Autonomous Vehicle Collision Avoidance With Racing Parameterized Deep Reinforcement Learning
Shathushan Sivashangaran, Vihaan Dutta, Apoorva Khairnar, Sepideh Gohari, Azim Eskandarian

TL;DR
This paper develops a parameterized deep reinforcement learning collision avoidance policy for autonomous vehicles, outperforming traditional methods in simulation with significantly reduced computational requirements.
Contribution
Introduces a novel DRL-based collision avoidance policy that leverages racing overtaking without explicit trajectory guidance, achieving superior performance and efficiency.
Findings
Both DRL policies outperform MPC-APF baseline in simulation.
Reversed heading policy reduces head-to-head collision risk by 30%.
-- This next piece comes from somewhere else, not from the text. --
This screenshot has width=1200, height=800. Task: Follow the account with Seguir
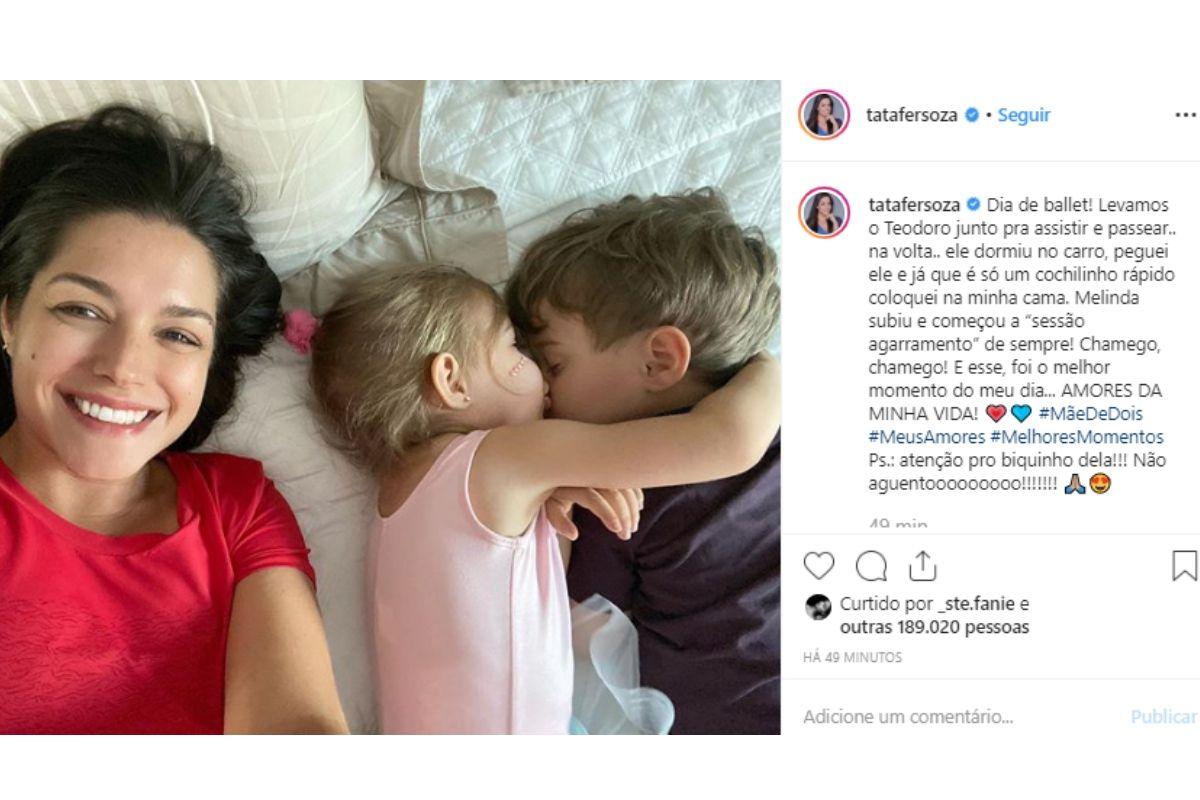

Policies transfer zero-shot to scaled hardware with 31x fewer FLOPS.
Abstract
Road traffic accidents are a leading cause of fatalities worldwide. In the US, human error causes 94% of crashes, resulting in excess of 7,000 pedestrian fatalities and $500 billion in costs annually. Autonomous Vehicles (AVs) with emergency collision avoidance systems that operate at the limits of vehicle dynamics at a high frequency, a dual constraint of nonlinear kinodynamic accuracy and computational efficiency, further enhance safety benefits during adverse weather and cybersecurity breaches, and to evade dangerous human driving when AVs and human drivers share roads. This paper parameterizes a Deep Reinforcement Learning (DRL) collision avoidance policy Out-Of-Distribution (OOD) utilizing race car overtaking, without explicit geometric mimicry reference trajectory guidance, in simulation, with a physics-informed, simulator exploit-aware reward to encode nonlinear vehicle…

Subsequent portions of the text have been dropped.